Memory Loss Versus Alzheimer’s: How to Tell the Difference


Memory loss is often associated with Alzheimer’s disease and other forms of dementia. However, memory loss is not necessarily an indicator of these more serious illnesses. In fact, age-related memory loss is quite common. However, determining which is which is important. Here’s how to differentiate between normal memory loss and Alzheimer’s.

Elderly man playing chess

Memory loss is a normal and natural part of aging. As our bodies and brains slow down over time, our memories may fade and the ability to process information may take a bit more time. However, misplacing your keys, momentarily forgetting someone’s name or taking a wrong turn to the grocery store every now and then doesn’t mean you are heading down the road to dementia. It is completely normal to have greater difficulty remembering these once-simple tasks as we age, according to the Alzheimer’s Association. While misplacing something is a typical sign of age-related memory loss, misplacing something with the inability to retrace your steps to finding them is more likely a sign of Alzheimer’s, for example.

Mild Cognitive Impairment (MCI) is defined by consistent memory problems and another core brain function. While they may not be serious enough to interfere with daily life, these problems can be detected on mental function tests and are generally noticeable to other people. Those with MCI are at greater risk of developing Alzheimer’s, which is why early detection of any memory problem is important to discuss with your doctor right away.

Dementia involves the decline of mental awareness that is problematic enough to interfere with daily life.

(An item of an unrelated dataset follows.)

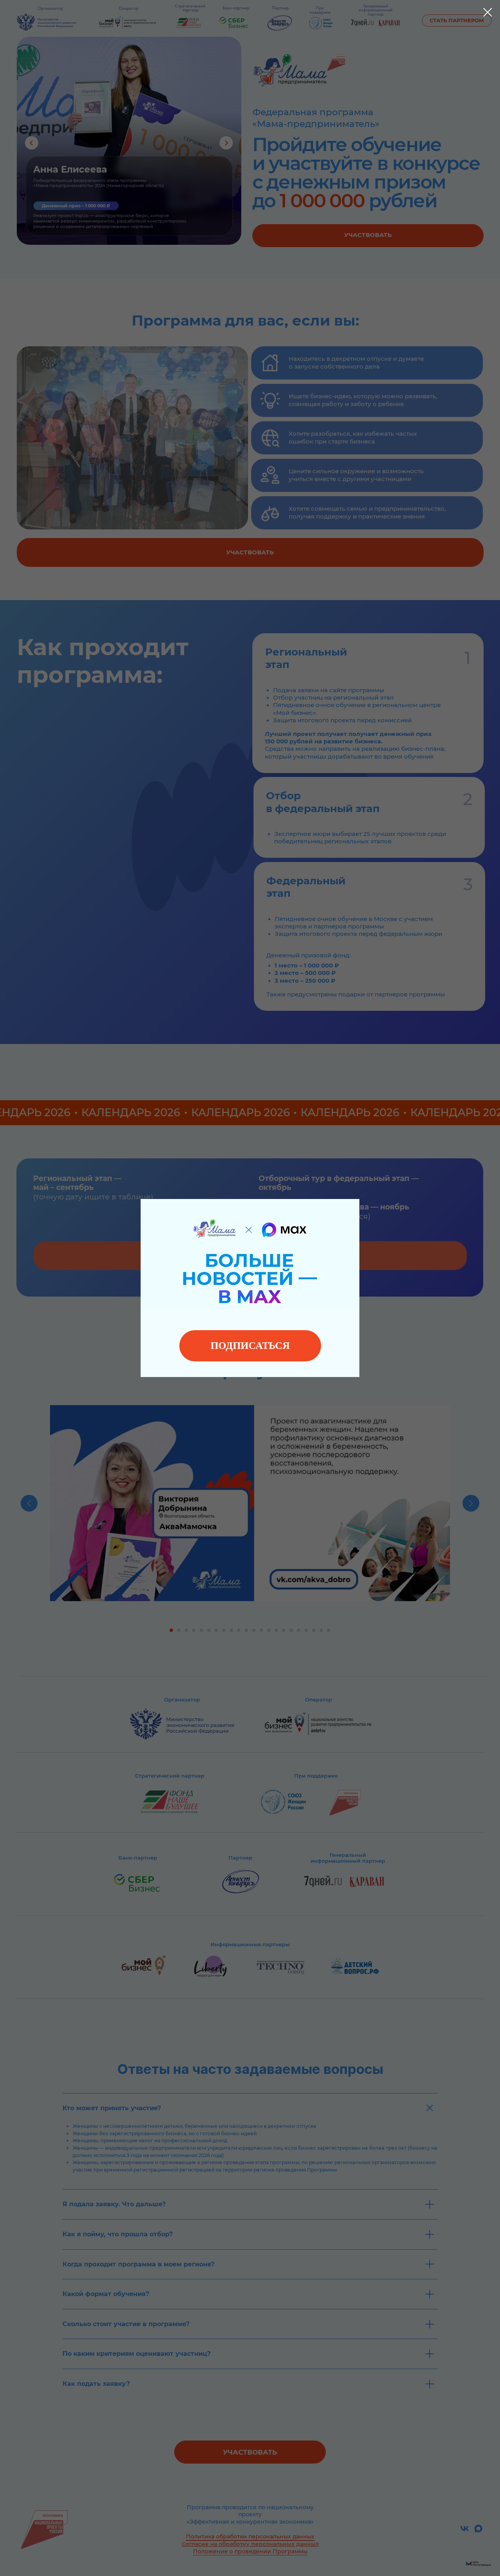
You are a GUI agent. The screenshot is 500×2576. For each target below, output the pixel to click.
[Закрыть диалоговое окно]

It generally affects the core functions of recent memory, language, visuospatial function (“the ability to understand and use symbols, maps, etc. and the ability to correctly judge where objects are”) and executive function (reasoning, problem solving and the ability to focus on a task), according to the Association. While there are many causes of dementia, Alzheimer’s is indeed the leading cause of dementia in 60 to 80 percent of cases.

If you or someone you love is experiencing memory loss and you suspect it might be beyond the scope of “normal,” it’s important to schedule a consultation with a physician. While there is currently no cure for Alzheimer’s, early detection is key.